Warren Buffet wants 30% minimal tax for the wealthy
In a New York Times opinion article, Buffett on Monday stressed the need to raise taxes on all those making more than $500,000 annually. He also ridiculed the idea that investors would refrain from capitalizing if capital gains taxes increased.
“Let’s forget about the rich and ultrarich going on strike and stuffing their ample funds under their mattresses if – gasp – capital gains rates and ordinary income rates are increased,” according to Buffet. “The ultrarich, including me, will forever pursue investment opportunities.”
Buffett, who is the primary shareholder, chairman and CEO of Berkshire Hathaway, a multinational holding company headquartered in Omaha, Nebraska, noted a period in the 1950’s and 60’s where the tax rate on capital gains increased without causing investors to forgo opportunities he offered.
“Under those burdensome rates, moreover, both employment and the gross domestic product (a measure of the nation’s economic output) increased at a rapid clip,” he wrote. “The middle class and the rich alike gained ground.”
In 1992, the tax rate for the 400 wealthiest Americans was about 26.4 percent, whereas in 2009 it averaged 19.9 percent – with some high-income individuals paying no taxes at all, Buffett wrote.
To solve the tax problem, the billionaire investor suggested Congress raise the minimum tax on high incomes to 30 percent for those making between $1 million and $10 million, and 35 percent and all those making more than that.
As one of the world’s wealthiest individuals, Buffett’s avid support for taxing the rich has always differentiating him from other billionaires.
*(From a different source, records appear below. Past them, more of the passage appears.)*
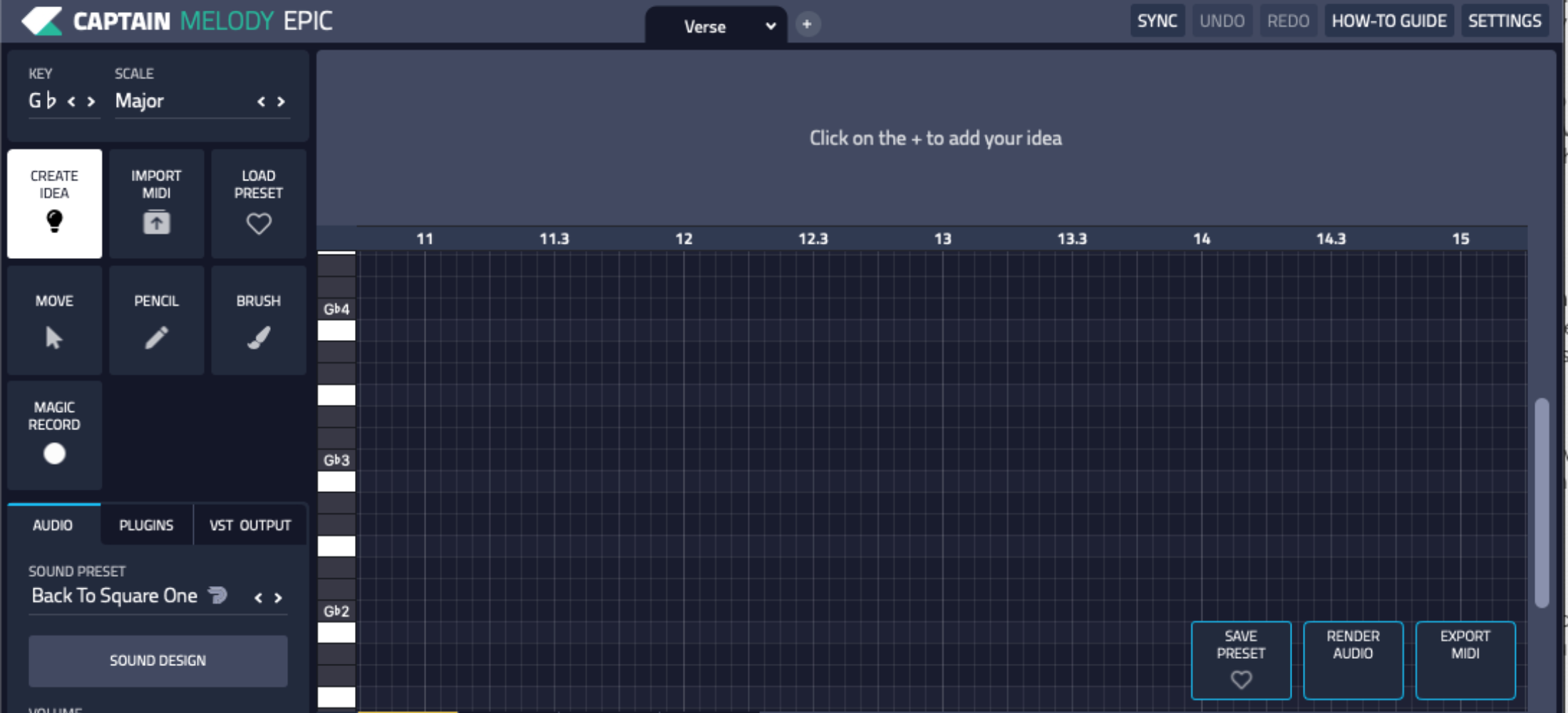
Task: Select previous scale with left arrow
Action: coord(261,102)
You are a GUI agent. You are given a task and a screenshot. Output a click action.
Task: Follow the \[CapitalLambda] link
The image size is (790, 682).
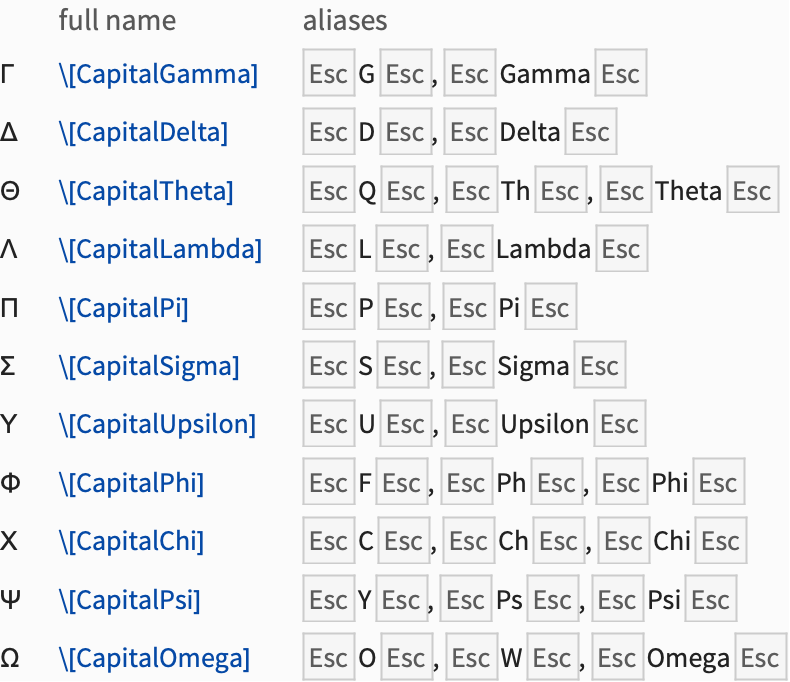(x=160, y=249)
Buffett was ranked the world’s wealthiest person in 2008, the third wealthiest person in 2011 and continues to be ranked among the wealthiest and most influential individuals. The 82-year-old Democratic investor has long supported President Barack Obama’s initiatives to tax the wealthy, and promised to himself donate 99 percent of his fortune to charitable causes.
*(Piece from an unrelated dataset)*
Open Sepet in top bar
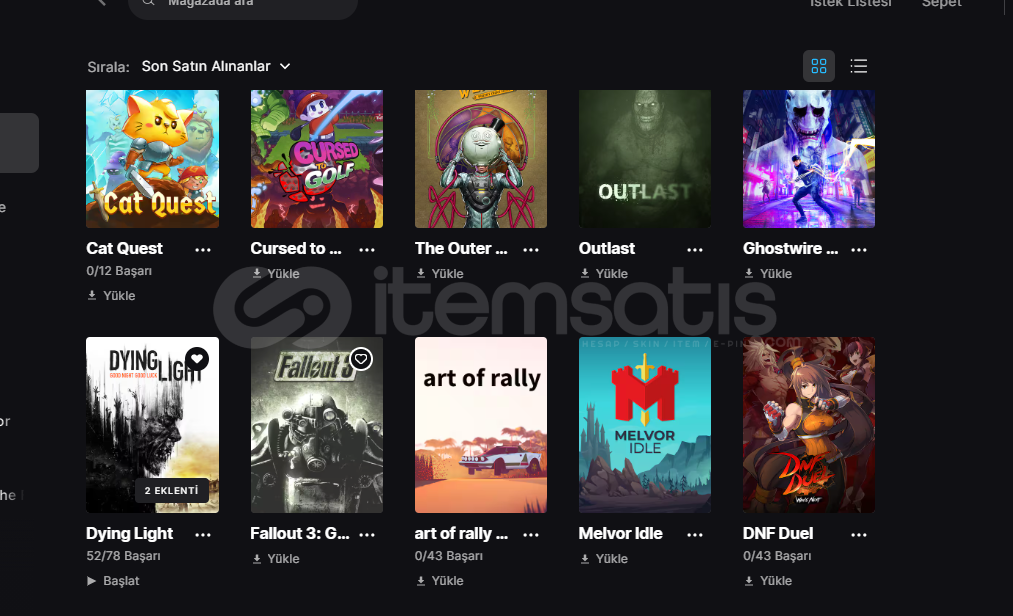Screen dimensions: 1013x616 tap(942, 3)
But in his latest column, Buffett differentiated himself from Obama on one key point: the cutoff for those who are required to pay higher taxes.
“I support President Obama’s proposal to eliminate the Bush tax cuts for high-income taxpayers,” he wrote. “However, I prefer a cutoff point somewhat above $250,000 – maybe $500,000 or so.”
The tax code is one that is in need of many reforms, but Buffett hopes the tax rates can be corrected before some of the other disputed issues – like “carried interest” and banking in the Cayman Islands – are attended to.
“All of America is waiting for Congress to offer a realistic and concrete plan for getting back to this fiscally sound path,” he wrote. “Nothing less is acceptable. In the meantime, maybe you’ll run into someone with a terrific investment idea, who won’t go forward with it because of the tax he would owe when it succeeds. Send him my way. Let me unburden him.”